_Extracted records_
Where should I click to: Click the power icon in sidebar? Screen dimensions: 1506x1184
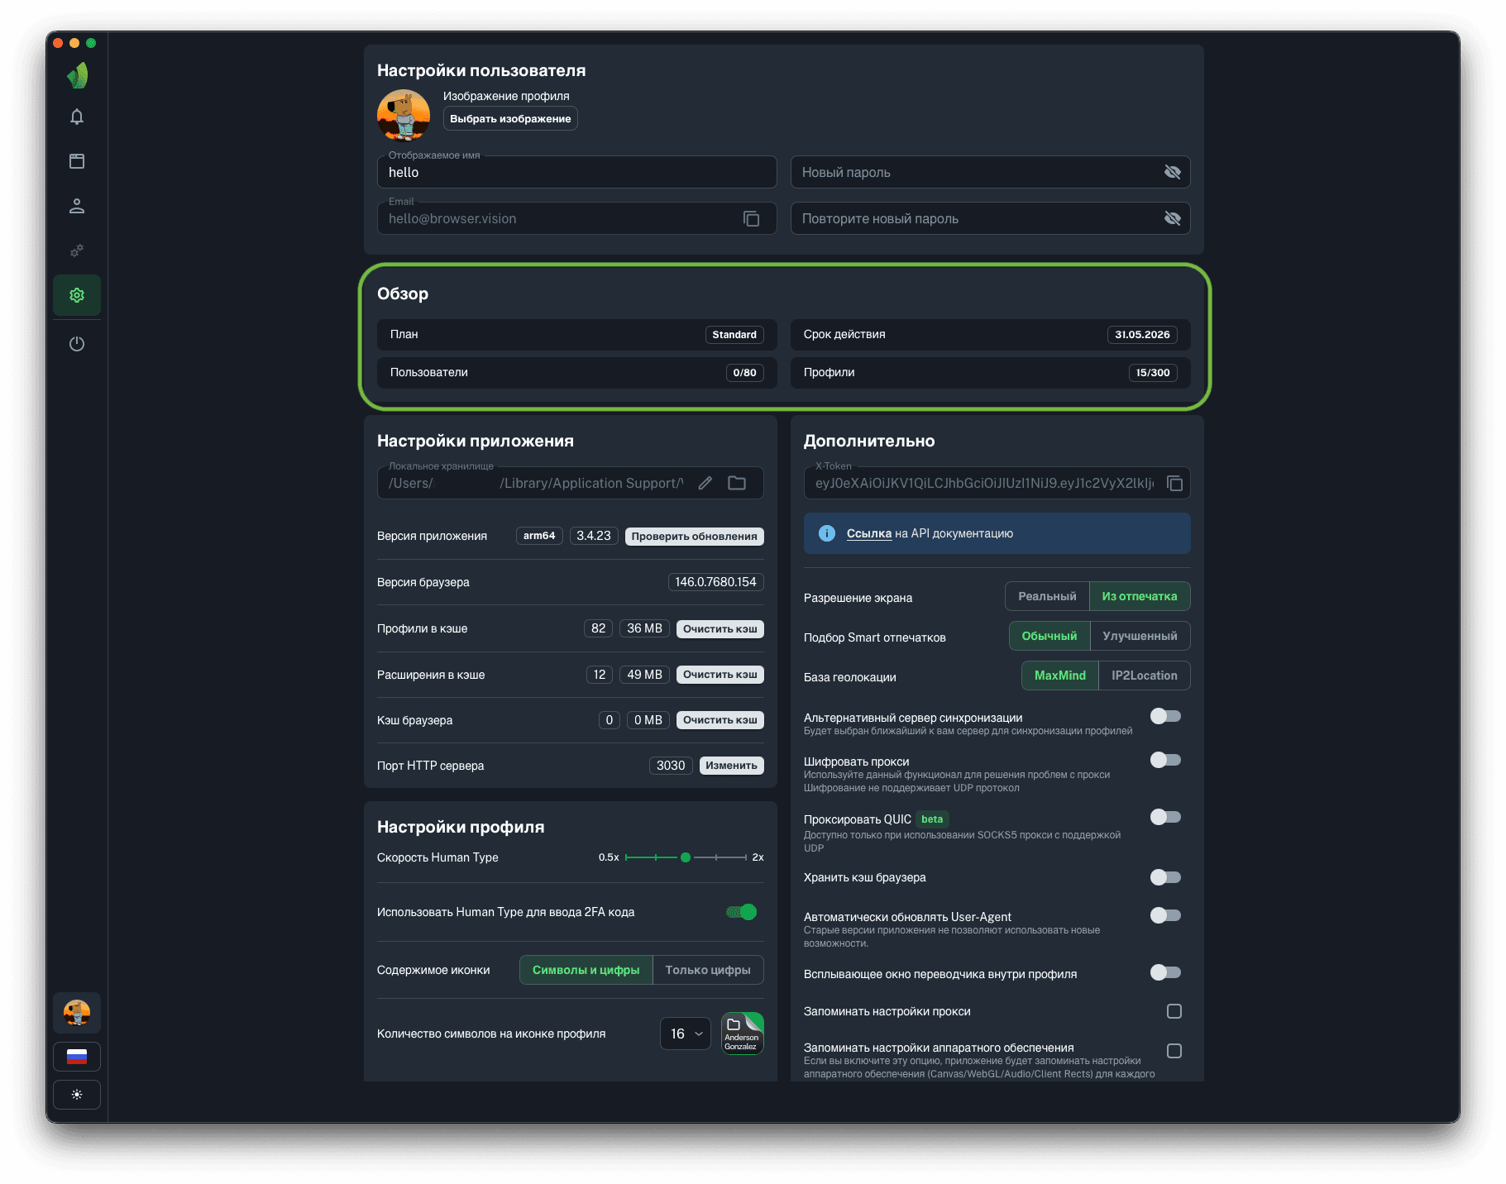pyautogui.click(x=77, y=344)
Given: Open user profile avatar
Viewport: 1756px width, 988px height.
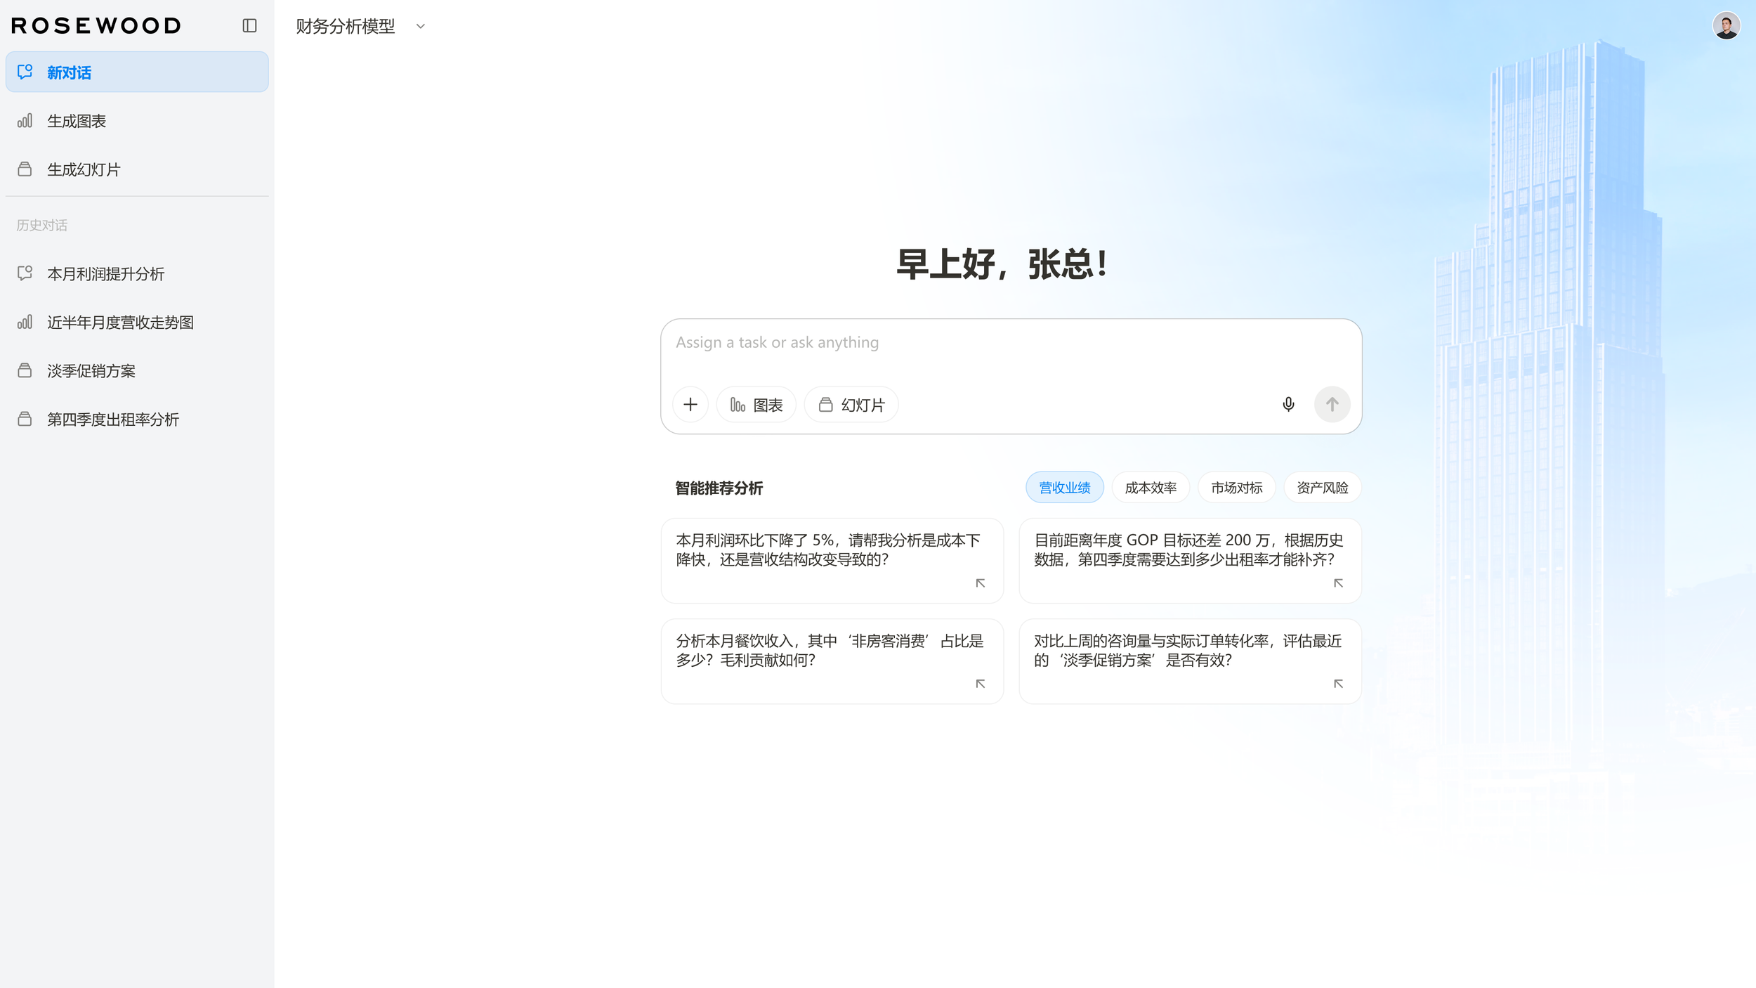Looking at the screenshot, I should 1726,26.
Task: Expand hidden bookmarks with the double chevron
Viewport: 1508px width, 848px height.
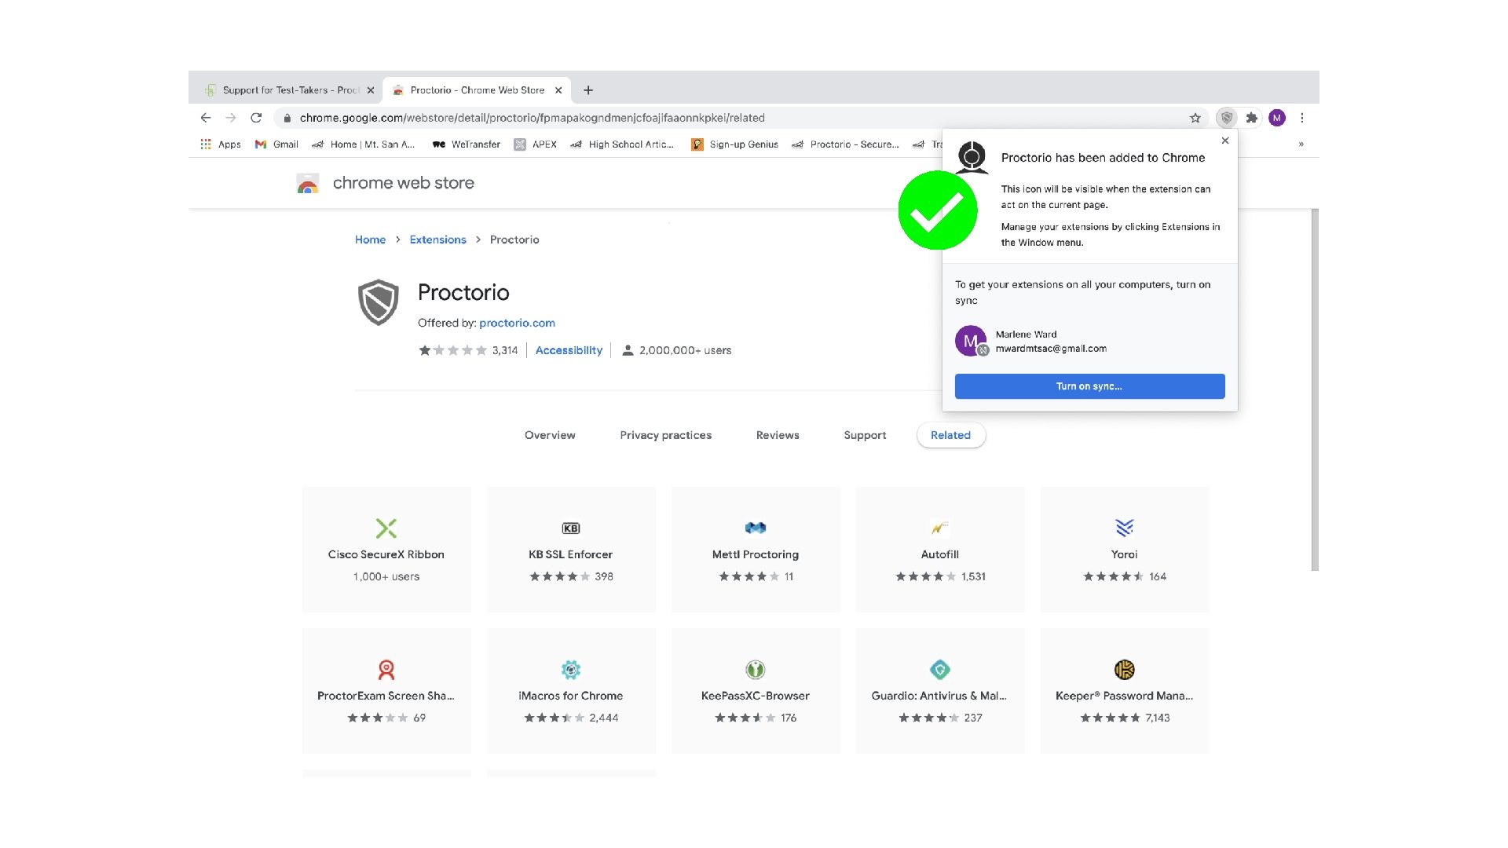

_The exercise_
Quote every line of the entries above verbatim, leaving out the pictures.

_Task output_
Where should I click to: Click the power icon in sidebar? Screen dimensions: 1506x1184
pyautogui.click(x=77, y=344)
Given: Open user profile avatar
Viewport: 1756px width, 988px height.
Looking at the screenshot, I should 1726,26.
Task: Expand hidden bookmarks with the double chevron
Viewport: 1508px width, 848px height.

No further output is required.